2 Haziran 2013 Pazar

BU İSYAN, HALKIN, AKP VE ARKASINDAKİ GÜÇLERE TOKADIDIR!








BU İSYAN, HALKIN, AKP VE ARKASINDAKİ GÜÇLERE TOKADIDIR!



Yusuf KÖSE

Kitlelerin biriken öfkesini, küçük bir kıvılcım tutuşturdu. Taksim Gezi Parkı, bir kıvılcım oldu, bütün Türkiye halklarına.
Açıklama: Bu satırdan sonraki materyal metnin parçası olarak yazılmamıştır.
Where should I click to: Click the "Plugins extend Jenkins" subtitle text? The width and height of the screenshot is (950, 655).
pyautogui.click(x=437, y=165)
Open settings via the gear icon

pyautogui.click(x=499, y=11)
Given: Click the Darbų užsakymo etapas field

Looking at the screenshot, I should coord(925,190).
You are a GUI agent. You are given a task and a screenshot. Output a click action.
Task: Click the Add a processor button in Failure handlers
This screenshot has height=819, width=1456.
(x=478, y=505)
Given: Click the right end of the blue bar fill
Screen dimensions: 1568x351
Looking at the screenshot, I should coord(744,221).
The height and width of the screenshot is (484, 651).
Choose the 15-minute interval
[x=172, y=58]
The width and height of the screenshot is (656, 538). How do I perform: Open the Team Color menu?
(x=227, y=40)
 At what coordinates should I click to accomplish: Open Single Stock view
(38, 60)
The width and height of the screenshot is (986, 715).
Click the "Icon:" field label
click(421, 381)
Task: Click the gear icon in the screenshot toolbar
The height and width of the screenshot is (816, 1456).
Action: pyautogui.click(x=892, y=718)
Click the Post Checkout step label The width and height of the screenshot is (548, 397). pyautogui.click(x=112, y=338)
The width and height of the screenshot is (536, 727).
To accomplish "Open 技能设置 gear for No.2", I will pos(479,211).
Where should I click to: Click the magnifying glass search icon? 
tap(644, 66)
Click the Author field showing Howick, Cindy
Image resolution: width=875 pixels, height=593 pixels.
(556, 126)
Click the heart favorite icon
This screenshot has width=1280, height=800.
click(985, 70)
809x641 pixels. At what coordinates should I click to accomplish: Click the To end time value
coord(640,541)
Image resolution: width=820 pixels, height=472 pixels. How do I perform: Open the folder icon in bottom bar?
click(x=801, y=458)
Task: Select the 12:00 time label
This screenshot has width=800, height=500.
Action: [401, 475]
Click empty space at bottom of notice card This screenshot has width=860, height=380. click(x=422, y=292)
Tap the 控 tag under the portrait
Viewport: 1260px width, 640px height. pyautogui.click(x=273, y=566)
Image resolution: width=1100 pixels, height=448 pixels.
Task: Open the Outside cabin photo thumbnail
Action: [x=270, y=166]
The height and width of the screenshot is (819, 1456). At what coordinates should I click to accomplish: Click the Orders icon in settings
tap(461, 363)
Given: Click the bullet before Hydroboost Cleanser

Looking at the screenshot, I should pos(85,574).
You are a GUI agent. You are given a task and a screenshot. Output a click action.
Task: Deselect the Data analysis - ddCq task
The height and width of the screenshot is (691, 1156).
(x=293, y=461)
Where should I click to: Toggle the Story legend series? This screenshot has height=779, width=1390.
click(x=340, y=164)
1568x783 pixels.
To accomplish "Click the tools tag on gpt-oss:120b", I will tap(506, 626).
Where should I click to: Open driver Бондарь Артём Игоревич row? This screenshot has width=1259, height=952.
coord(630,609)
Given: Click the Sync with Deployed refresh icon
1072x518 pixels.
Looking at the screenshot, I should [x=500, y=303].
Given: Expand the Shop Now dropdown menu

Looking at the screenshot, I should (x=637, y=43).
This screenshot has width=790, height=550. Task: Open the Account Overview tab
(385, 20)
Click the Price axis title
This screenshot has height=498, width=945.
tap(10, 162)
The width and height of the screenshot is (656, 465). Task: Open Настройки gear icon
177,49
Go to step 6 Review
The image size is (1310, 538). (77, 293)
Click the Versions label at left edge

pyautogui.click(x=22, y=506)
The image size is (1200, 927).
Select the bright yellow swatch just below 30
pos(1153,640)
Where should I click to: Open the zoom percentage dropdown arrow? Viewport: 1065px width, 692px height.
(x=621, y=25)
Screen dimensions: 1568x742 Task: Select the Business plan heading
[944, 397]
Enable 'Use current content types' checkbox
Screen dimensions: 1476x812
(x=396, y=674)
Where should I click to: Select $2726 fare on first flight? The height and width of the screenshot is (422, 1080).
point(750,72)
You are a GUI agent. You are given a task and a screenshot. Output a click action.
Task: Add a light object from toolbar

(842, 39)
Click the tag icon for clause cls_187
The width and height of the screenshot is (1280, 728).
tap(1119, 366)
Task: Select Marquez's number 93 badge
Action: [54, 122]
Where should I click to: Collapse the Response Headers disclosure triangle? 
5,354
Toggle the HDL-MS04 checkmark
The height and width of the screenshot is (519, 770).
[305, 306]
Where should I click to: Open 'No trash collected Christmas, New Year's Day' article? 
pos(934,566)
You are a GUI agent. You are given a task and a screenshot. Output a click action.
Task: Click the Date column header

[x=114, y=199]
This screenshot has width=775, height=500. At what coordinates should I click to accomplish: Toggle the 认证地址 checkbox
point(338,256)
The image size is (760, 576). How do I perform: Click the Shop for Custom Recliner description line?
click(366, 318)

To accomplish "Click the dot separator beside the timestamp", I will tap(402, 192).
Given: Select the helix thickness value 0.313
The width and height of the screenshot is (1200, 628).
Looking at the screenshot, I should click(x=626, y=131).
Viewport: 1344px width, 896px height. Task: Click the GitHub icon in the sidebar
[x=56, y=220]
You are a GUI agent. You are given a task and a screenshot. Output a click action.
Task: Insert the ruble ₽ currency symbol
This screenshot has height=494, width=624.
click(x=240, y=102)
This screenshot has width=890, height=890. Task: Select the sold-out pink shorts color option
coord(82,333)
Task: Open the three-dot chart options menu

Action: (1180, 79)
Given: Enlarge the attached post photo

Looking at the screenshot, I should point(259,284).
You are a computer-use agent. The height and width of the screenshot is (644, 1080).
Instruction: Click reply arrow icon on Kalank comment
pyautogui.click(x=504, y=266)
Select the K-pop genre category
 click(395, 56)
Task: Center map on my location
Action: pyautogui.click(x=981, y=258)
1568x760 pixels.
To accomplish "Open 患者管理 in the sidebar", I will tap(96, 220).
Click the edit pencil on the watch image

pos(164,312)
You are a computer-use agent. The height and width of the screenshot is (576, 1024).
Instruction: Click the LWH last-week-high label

Yıllardır baskı altında tutulan, yoksulluğa mahkum etmenin yanında her şeyine karışılan, baskı altında yaşamına biçim verilmeye çalışılan; hangi saatte yatıp hangi saatte kalkacak, hangi saatte içip hangi saatte içmeyecek, ne giyinip ne giyinmeyecek, neyi düşünüp neyi düşünmeyeceğine, neye inanıp neye inanmayacağına, kaç yaşında evlenip kaç çocuk doğuracağına varıncaya kadar, yaşamlarına müdahaleye karşı, kitlelerin öfkesiydi patlayan.

İşçiyi, emekçiyi sermayeye peşkeş çeken, her türlü ekonomik ve demokratik hakları ellerinden alınan, işsiz bırkılarak açlıkla terbiye edilen, horlanan, küçümsenen, alçaltılan kitlelerin faşist diktatörlüğe karşı isyanıydı bu!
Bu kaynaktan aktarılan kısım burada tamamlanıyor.